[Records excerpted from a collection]
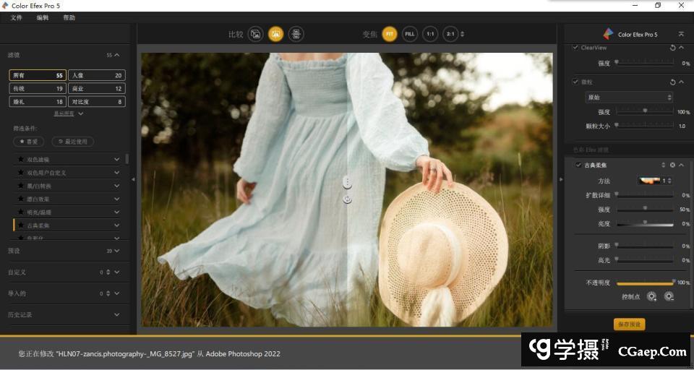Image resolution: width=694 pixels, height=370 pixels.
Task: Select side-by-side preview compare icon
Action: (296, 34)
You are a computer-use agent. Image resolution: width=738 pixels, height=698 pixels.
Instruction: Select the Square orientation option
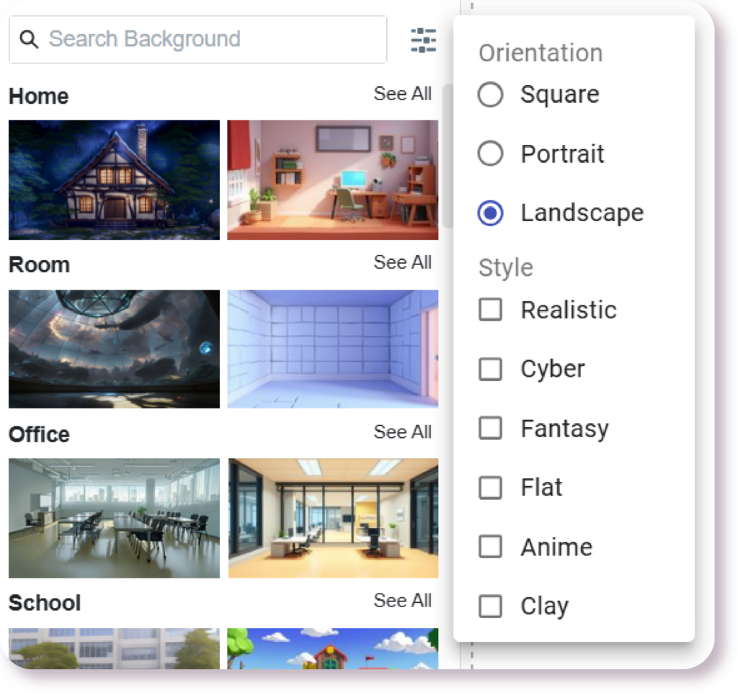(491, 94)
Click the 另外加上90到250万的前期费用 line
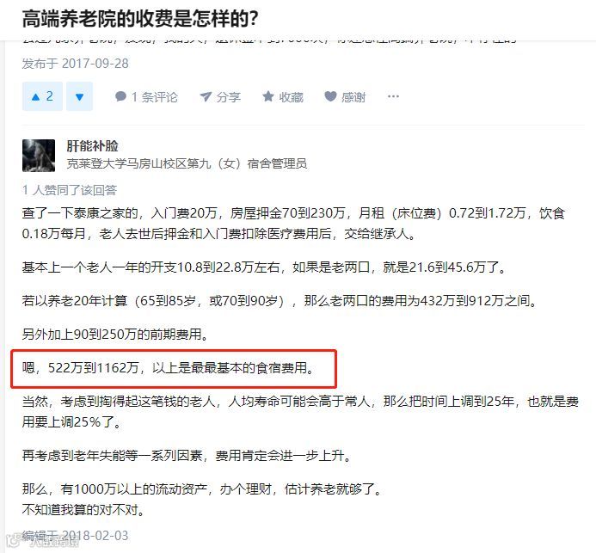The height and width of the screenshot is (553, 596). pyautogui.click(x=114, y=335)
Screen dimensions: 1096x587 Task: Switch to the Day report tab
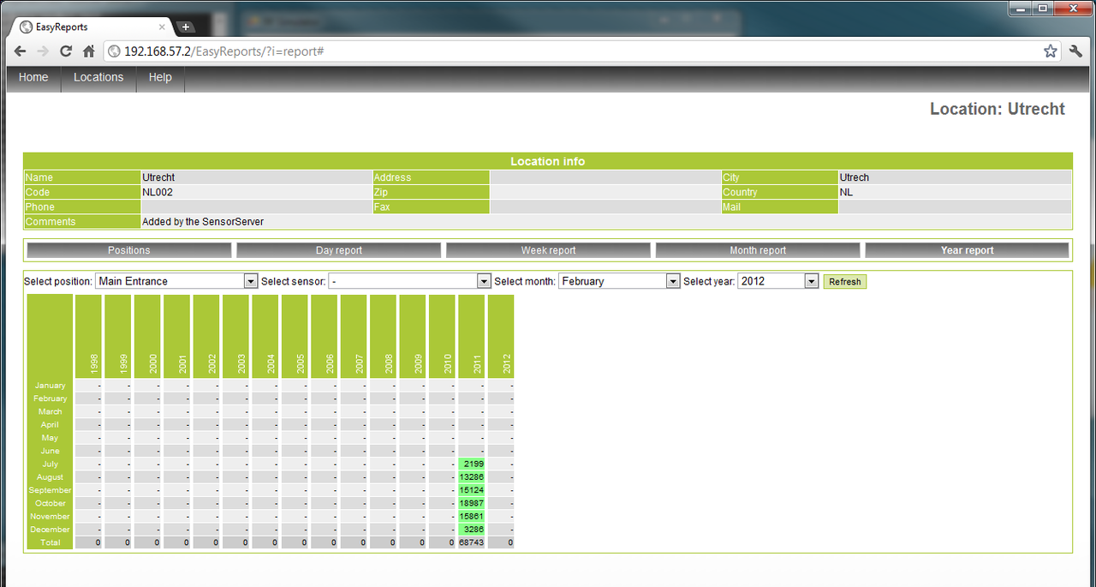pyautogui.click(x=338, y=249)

◆ Work to complete
Your output should consist solely of the lines from the line containing "Instruction: Select the" through the end of the data above, copied exactly, with images removed.

◆ Task response
Instruction: Select the Square orientation option
(491, 94)
Click the 另外加上90到250万的前期费用 line
The height and width of the screenshot is (553, 596). pyautogui.click(x=114, y=335)
Screen dimensions: 1096x587 Task: Switch to the Day report tab
pyautogui.click(x=338, y=249)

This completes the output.